C16 Baldwin – Large Consolidation Classba
Total Number of Engines Built | 3 |
---|---|
First Engine Built | 1882 |
Last Engine Built | 1884 |
First Engine Written Off | 1922 |
Last Engine Written Off | 1925 |
Notes
These were originally referred to as “Large Consolidations” although (what later became) the C15 engines were also known by that name. This was an example of the breakdown of the old classification scheme. With the introduction of the new system they were classed as C16 but later called C16 Baldwin to distinguish the new C16 engines being built at Ipswich.
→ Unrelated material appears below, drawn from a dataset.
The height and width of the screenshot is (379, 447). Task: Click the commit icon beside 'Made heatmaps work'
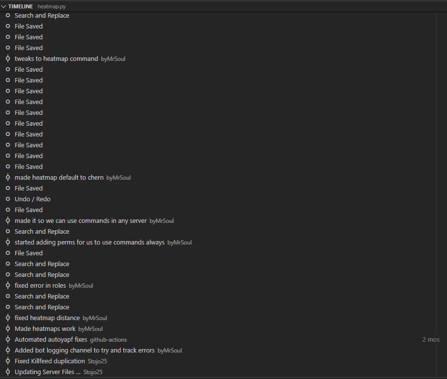pyautogui.click(x=8, y=329)
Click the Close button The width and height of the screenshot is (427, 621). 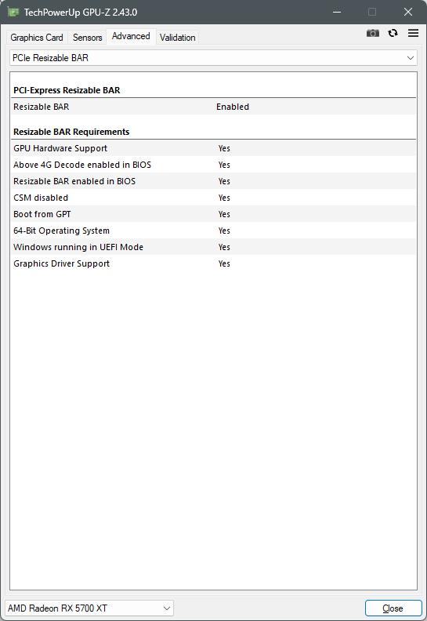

Two of these engines were imported from Baldwin for the Central Railway. With an axle load of only 6½ tons they were the most powerful engines to be used in the nineteenth century. Their load from Rockhampton to Emerald was 200 tons reducing to 150 tons for the Drummond Range.
In 1884, O’Rourke and McSharry purchased a similar machine for use during the construction of the extension to the Central Railway. It was purchased by the railway in 1887 and transferred to Ipswich the following year.
The engines were later fitted with Westinghouse Brakes. All received new boilers with increased pressure of 140psi in 1900 and had their loads increased accordingly.
Increasing government pressure to support local or British manufacturers resulted in these being the last engines to be imported from America until the AC16 Class in 1943.
In 1889 locomotives and rollingstock were consolidated into one rollingstock register. This resulted in most items, except those operating on the original Southern and Western Railway (from Ipswich), being renumbered. Numbers shown are state (or former S & W) numbers. Those in brackets are former numbers of individual railways.